Enhancing Angular Sensitivity of Segmented Antineutrino Detectors for Reactor Monitoring Applications

TL;DR

This paper introduces a new, efficient algorithm for determining antineutrino directionality in segmented detectors, improving accuracy and broadening applications in reactor monitoring.

Contribution

A novel directionality algorithm based on matrix distance measures, with error analysis and validation against Monte Carlo data, enhancing detector analysis methods.

Findings

Identified an optimal segmentation scale in low-count regimes.

Validated the algorithm using Monte Carlo and empirical data.

Discussed limitations of conventional methods and potential applications.

Abstract

We present a potential improvement over the standard method developed to determine antineutrino directionality in inverse-beta-decay detectors. The previously developed method for quantifying directionality in monolithic and segmented detectors may be ambiguous in methodology.
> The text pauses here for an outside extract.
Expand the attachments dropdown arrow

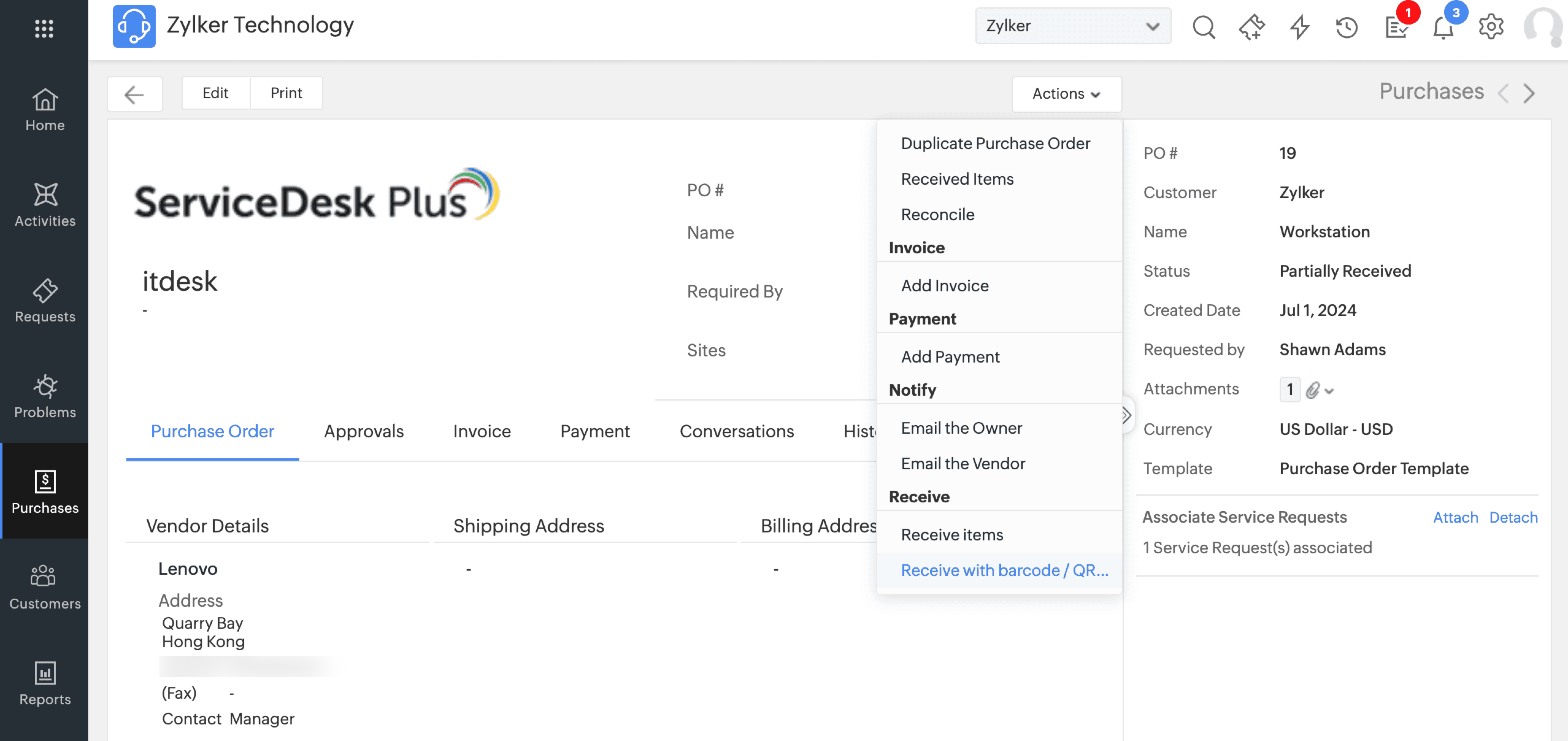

In this paper, we present a new directionality algorithm and include error analysis. We have developed a new algorithm based on a measure of ``distance'' between two matrices. We report findings for our research in reactor-antineutrino directionality, and emphasize that the algorithm has broad applications whenever one desires computationally efficient 2D pattern-matching. We treat data from detector segments in the form of a matrix. The validation of our algorithm boils down to comparing a Monte Carlo generated ``empirical'' data set to a simulated data set. The empirical data set is generated for a particular orientation of the neutrino beam. We identify an optimal segmentation scale in the low-count regime. We also discuss the shortcomings of the conventional method and how this knowledge can be applied to segmented detectors, hybrid designs, and generalized validation, agnostic to the physics of detector design.